Assembly, America’s 250th, and the Future of Free Assembly
Dear Friends,
As we move closer to America’s 250th anniversary, the National Liberty Museum is continuing to explore one of our most essential, and often overlooked, freedoms: the freedom of assembly. Assembly is how people show up, organize, celebrate, protest, build community, and make themselves heard. It is also how we learn to live with difference. This month, our All About Assembly Speaker Series continues with an important and timely conversation on the role of assembly in the abortion debate. Abortion remains one of the most divisive issues in American life, and it has also been one of the clearest examples of how people use assembly to advocate, dissent, grieve, mobilize, and demand change.

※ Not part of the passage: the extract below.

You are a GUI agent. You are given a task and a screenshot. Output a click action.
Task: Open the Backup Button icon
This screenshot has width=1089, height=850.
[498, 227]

At NLM, we believe a museum should be a place where complex issues can be explored with seriousness, openness, and respect.
The Future of Free Assembly
This summer, we are also excited to open 2076: The Future of Assembly, the next installation in our exhibition series, The Forgotten Freedom: American Assembly at 250. As we look toward the nation’s 250th, 2076 asks us to imagine what assembly may look like fifty years from now. How will Americans gather in an increasingly digital world? What will it mean to come together across physical and virtual spaces? How will protest, celebration, civic participation, sports fandom, worship, performance, and community life evolve? The exhibition invites visitors to think not only about the history of assembly, but also about its future and the responsibility we all share in protecting and strengthening this freedom for the next generation.
A New Pop Up Exhibition
Assembly is not only about protest or politics. We are thrilled to launch Sports Jawn, a special pop-up exhibition made possible thanks to the generosity of the DePace Sports Museum. In Philadelphia, sports are one of the most powerful ways we gather. We come together in stadiums, living rooms, bars, streets, and neighborhoods; wearing our colors, cheering, arguing, celebrating, and sometimes grieving as one city. Sports Jawn will feature special Philly sports artifacts and remind us that assembly can be joyful, loud, emotional, and deeply communal. As we prepare to mark 250 years of the American experiment, I hope you will join us this June to reflect on the many ways we gather—and why showing up still matters.